:: AIM OF THE EXERCISE ::
Reproduce everything from the line containing "You are a GUI" down to the line containing "[x=58, y=327]", requests included, and rescale only the coordinates in the answers by multiplying each by 2 and rounding to whole numbers, with halves rounded up. Leave all other lines of the items unchanged.

:: TASK INPUT ::
┄┄┄┄┄┄

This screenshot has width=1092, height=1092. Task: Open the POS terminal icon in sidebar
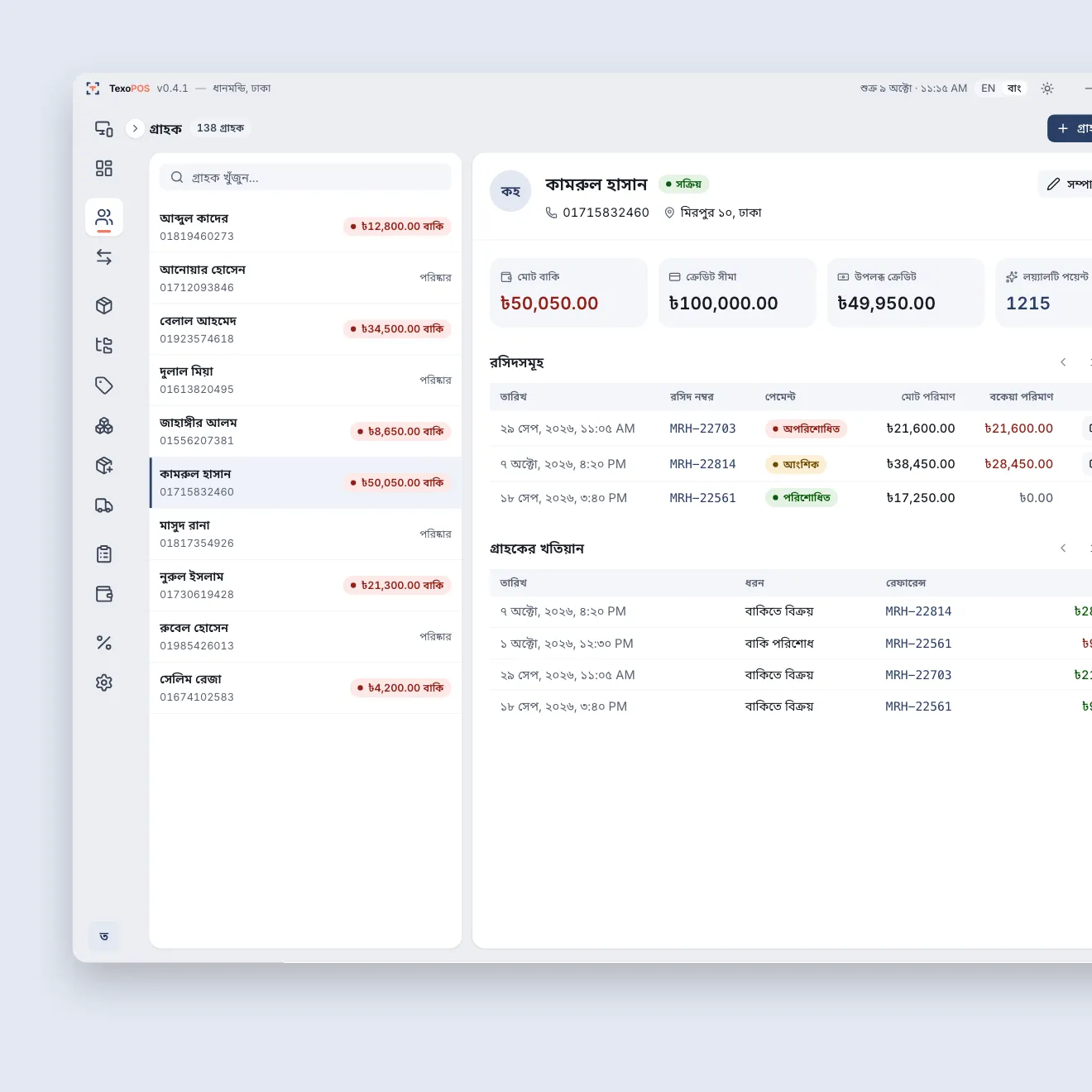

┄┄┄┄┄┄

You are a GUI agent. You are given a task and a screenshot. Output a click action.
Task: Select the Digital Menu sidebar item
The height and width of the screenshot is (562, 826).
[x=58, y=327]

┄┄┄┄┄┄

:: EXPECTED ANSWER ::
You are a GUI agent. You are given a task and a screenshot. Output a click action.
Task: Select the Digital Menu sidebar item
The height and width of the screenshot is (562, 826).
[x=116, y=654]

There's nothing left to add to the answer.